As curas de Cláudia e Maurício são vistas e reconhecidas pelo Vaticano como os dois milagres realizados por Dulce após sua morte, em 1992. Investigadas por médicos brasileiros e italianos, os dois casos foram considerados milagres - quando a cura não pode ser explicada pela ciência - no terceiro processo de canonização mais rápido da história da Igreja Católica. João Paulo II e Madre Tereza de Calcutá viraram santos 8 e 19 anos, respectivamente, após suas mortes.
A devoção pela nova santa da igreja é crescente. Somente no Brasil, são 60 igrejas dedicadas a ela. Desde de 1999, quando começou o processo de canonização [investigação da igreja para que alguém se torne santa oficialmente], mais de 10 mil relatos de graças foram enviadas para as Obras Sociais Irmã Dulce (Osid). Mas só dois fiéis no mundo têm o toque salvador de Dulce comprovado após intensa investigação da igreja: Cláudia e Maurício, que são chamados de miraculados.

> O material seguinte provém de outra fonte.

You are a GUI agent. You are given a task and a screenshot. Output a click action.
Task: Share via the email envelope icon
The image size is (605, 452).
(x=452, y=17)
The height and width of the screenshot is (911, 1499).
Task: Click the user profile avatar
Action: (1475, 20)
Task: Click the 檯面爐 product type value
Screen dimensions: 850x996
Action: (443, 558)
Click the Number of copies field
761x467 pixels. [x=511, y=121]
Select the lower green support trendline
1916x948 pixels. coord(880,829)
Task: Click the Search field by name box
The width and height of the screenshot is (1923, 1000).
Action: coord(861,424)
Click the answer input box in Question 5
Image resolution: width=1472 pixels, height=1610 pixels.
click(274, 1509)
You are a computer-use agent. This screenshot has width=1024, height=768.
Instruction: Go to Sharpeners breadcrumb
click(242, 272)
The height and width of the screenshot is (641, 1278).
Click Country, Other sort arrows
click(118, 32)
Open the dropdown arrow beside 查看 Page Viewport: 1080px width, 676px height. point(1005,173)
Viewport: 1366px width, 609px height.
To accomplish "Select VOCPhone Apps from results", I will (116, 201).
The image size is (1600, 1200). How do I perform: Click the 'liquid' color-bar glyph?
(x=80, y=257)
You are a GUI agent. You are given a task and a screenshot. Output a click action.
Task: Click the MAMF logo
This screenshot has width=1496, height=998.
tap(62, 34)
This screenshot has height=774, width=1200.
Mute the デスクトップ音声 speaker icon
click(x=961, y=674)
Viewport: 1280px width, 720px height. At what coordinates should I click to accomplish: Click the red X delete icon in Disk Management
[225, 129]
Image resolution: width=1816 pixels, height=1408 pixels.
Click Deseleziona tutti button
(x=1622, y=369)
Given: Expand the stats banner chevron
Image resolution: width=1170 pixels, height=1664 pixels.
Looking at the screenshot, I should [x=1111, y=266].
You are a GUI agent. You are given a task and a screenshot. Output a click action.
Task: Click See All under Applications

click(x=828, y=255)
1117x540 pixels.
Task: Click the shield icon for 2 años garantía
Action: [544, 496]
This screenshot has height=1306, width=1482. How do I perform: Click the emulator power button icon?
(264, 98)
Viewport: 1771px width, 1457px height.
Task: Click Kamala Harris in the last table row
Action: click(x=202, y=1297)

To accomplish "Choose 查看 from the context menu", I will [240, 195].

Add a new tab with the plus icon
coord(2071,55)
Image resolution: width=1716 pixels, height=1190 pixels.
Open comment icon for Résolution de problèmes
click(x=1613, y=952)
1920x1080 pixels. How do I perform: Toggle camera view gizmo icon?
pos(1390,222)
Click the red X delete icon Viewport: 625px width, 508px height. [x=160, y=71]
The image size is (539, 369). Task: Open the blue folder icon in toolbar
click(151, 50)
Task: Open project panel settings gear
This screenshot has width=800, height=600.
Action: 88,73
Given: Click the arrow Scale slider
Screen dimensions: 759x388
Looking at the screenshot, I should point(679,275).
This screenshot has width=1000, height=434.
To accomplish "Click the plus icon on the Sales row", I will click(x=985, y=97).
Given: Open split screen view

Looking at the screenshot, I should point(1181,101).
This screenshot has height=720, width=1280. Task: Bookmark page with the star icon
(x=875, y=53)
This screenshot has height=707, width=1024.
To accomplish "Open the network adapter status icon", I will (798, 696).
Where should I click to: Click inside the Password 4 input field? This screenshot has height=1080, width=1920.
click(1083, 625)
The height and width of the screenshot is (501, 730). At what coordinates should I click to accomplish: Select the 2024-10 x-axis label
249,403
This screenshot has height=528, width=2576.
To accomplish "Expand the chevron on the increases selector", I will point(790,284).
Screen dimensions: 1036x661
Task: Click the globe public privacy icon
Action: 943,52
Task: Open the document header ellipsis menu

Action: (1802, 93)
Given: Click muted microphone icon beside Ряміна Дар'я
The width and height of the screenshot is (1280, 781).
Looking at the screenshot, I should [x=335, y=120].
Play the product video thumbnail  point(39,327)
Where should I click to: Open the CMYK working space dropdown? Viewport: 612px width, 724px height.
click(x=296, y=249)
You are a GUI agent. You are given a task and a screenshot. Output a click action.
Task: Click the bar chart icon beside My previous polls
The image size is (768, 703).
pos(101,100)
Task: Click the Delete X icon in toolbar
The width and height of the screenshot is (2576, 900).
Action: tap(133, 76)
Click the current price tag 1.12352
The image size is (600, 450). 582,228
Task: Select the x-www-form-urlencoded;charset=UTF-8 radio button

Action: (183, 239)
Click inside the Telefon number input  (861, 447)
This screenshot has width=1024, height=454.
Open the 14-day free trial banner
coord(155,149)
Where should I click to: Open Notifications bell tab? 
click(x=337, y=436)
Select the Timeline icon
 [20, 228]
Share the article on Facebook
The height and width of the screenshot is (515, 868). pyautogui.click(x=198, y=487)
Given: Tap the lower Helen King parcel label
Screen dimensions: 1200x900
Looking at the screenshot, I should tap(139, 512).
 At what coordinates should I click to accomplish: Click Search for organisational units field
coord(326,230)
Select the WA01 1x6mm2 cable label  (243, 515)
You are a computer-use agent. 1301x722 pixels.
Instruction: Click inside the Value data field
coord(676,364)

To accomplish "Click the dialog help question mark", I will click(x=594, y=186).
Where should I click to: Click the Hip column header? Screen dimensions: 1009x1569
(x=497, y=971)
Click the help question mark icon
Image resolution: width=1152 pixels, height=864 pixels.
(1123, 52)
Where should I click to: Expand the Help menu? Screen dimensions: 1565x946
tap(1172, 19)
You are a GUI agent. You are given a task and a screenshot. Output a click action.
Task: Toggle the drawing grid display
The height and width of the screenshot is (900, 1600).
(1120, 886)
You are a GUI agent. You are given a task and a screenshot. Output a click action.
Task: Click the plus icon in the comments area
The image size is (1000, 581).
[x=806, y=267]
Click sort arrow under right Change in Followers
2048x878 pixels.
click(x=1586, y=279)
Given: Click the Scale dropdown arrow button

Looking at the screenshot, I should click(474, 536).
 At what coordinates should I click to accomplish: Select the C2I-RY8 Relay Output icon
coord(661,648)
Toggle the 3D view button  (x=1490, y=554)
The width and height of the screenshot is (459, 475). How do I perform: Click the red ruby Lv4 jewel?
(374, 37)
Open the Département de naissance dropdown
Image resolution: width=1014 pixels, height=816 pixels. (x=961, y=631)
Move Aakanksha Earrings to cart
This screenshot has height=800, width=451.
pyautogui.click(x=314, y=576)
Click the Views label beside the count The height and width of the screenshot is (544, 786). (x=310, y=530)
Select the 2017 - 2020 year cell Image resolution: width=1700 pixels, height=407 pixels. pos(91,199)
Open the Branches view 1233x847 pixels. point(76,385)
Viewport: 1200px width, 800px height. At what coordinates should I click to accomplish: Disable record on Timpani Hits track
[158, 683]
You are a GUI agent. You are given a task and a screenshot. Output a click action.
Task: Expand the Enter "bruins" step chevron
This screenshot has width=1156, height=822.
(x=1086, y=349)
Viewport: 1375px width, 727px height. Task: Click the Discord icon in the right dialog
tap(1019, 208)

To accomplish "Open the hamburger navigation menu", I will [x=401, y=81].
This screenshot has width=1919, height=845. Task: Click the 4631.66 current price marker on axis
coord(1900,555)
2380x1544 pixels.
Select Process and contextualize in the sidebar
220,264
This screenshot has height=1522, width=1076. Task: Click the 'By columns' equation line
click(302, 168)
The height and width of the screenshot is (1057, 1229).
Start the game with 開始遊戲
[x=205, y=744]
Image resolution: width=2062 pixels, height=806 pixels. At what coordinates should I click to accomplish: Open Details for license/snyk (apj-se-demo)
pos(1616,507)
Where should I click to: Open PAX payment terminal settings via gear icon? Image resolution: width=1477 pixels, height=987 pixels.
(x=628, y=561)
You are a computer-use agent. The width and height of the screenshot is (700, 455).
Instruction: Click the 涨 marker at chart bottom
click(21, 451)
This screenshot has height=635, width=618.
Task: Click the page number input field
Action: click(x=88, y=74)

Ou seja, as pessoas que, na terra, são os instrumentos dos milagres de pessoas santas.
Maurício: a cegueira e as mãos beijadas por uma santa
A primeira vez que Irmã Dulce tocou em José Maurício ele tinha 16 anos. Estava no estágio em uma fila para pegar um autógrafo de Dulce. Ao se aproximar da religiosa, lembrou-a que seu avô, dono do armarinho Bragança na Rua Chile, era seu apoiador e doador. Nessa hora, ela lhe deu um afago com o olhar, ele foi e beijou sua mão direita. Ela retribuiu o gesto. Os anos se passaram e a mão que Dulce beijou foi a última coisa que o então técnico em informática enxergou. Aos 31 anos, acometido por um glaucoma, ficou cego.
Em 2014, 14 anos depois de ficar cego e rezar para Irmã Dulce pedindo que ela aliviasse as fortes dores provocadas por uma conjuntivite, voltou a ver - a primeira coisa que enxergou foi justamente a mesma mão que, anos antes, a freira havia beijado. A cura de Maurício foi o segundo milagre atribuído a Dulce e reconhecido pelo Vaticano.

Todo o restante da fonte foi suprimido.